Set down, unchanged, the line holding "Where should I" and all lines that follow it to the end of the material, leaving pictures out.

═════ Data under study ═════

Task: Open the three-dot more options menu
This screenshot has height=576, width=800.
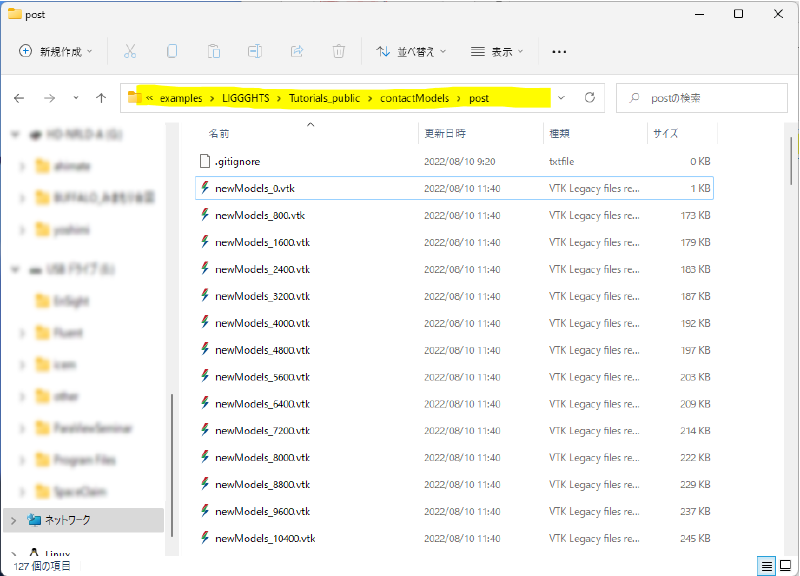Action: (x=559, y=51)
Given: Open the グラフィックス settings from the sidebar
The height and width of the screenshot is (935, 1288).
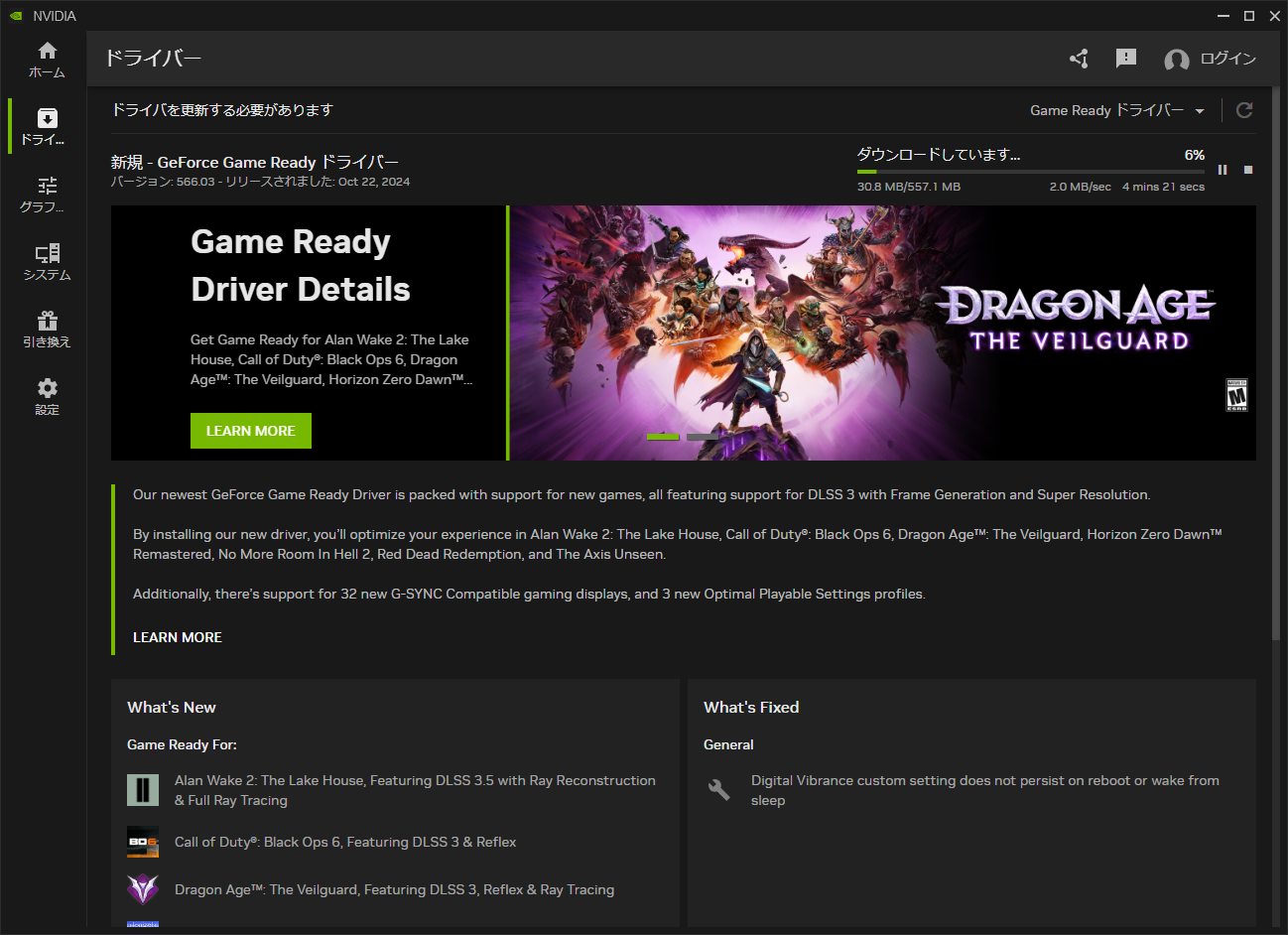Looking at the screenshot, I should point(46,194).
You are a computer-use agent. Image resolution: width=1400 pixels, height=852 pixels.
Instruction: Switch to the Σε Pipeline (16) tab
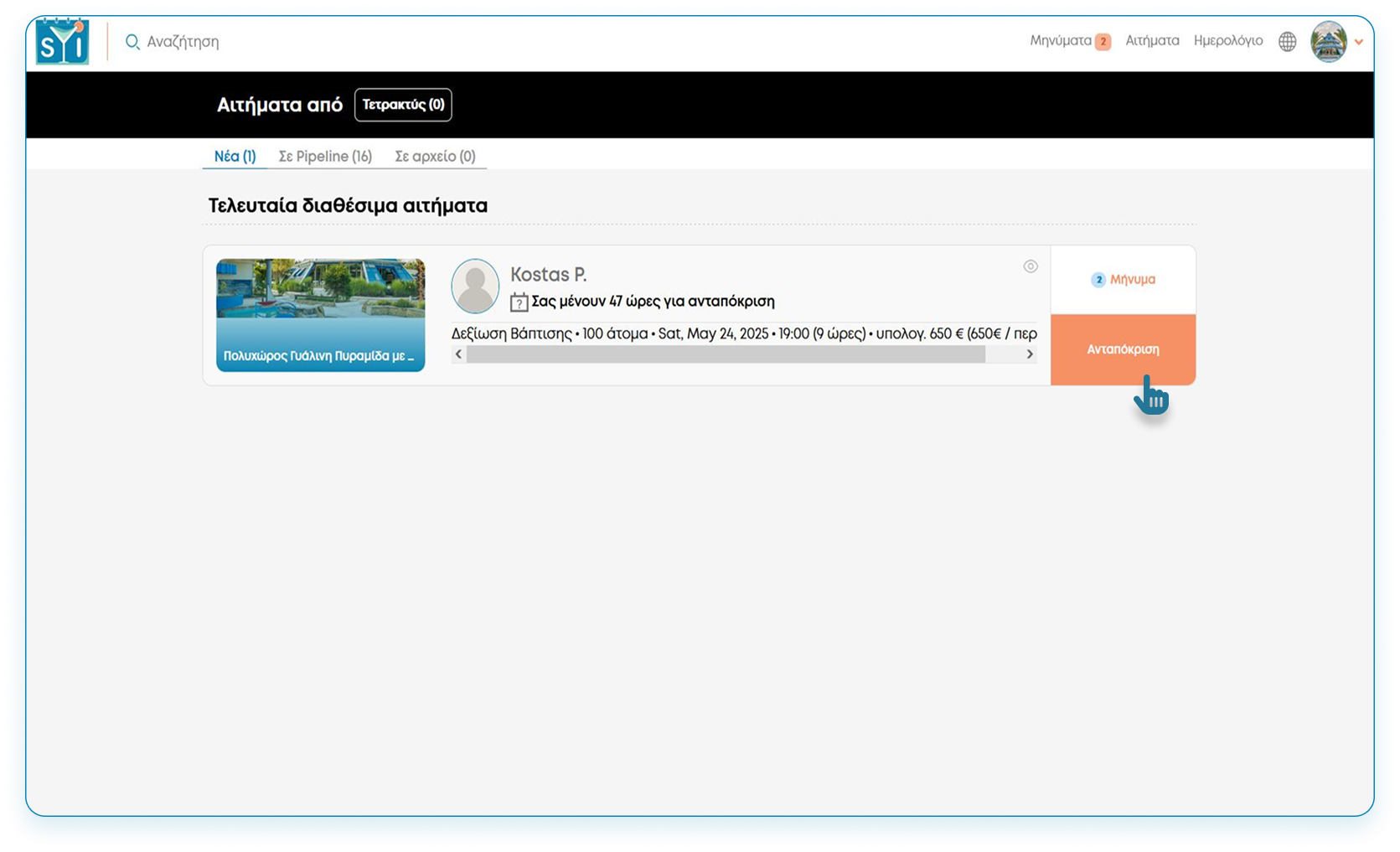(x=325, y=157)
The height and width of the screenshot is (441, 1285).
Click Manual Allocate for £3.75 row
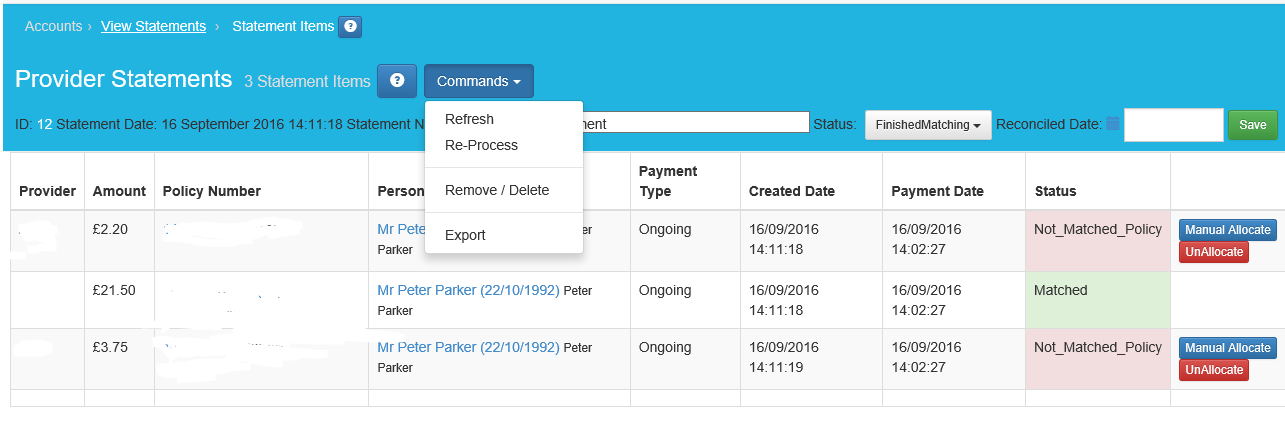(x=1227, y=348)
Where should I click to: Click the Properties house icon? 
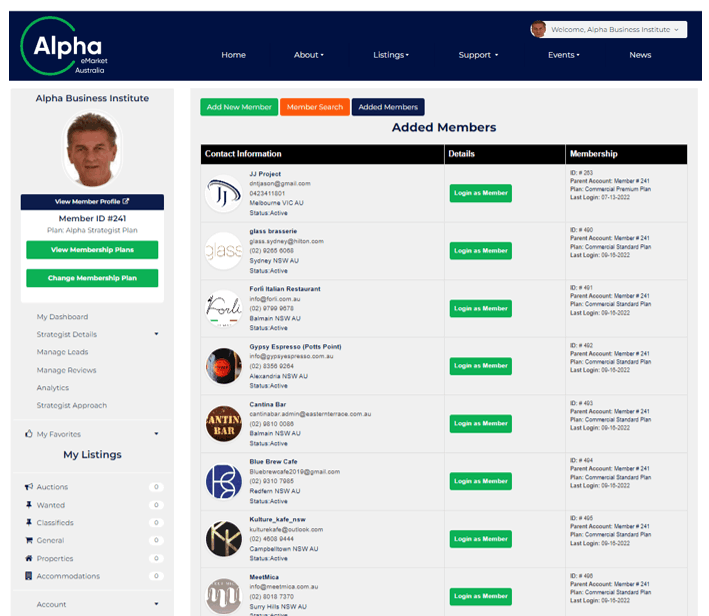(x=28, y=559)
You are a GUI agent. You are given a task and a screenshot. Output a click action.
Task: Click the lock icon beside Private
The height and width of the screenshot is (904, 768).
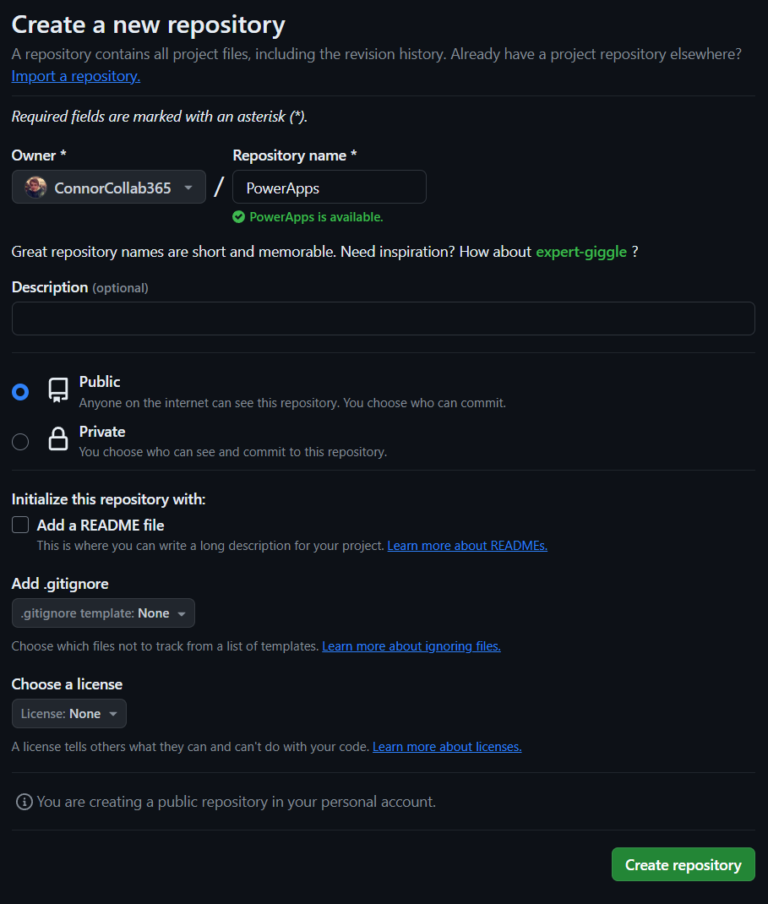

═════

▶ **Response to this exercise**:
Where should I click to: Click the Properties house icon? 
(x=28, y=559)
You are a GUI agent. You are given a task and a screenshot. Output a click action.
Task: Click the lock icon beside Private
The height and width of the screenshot is (904, 768).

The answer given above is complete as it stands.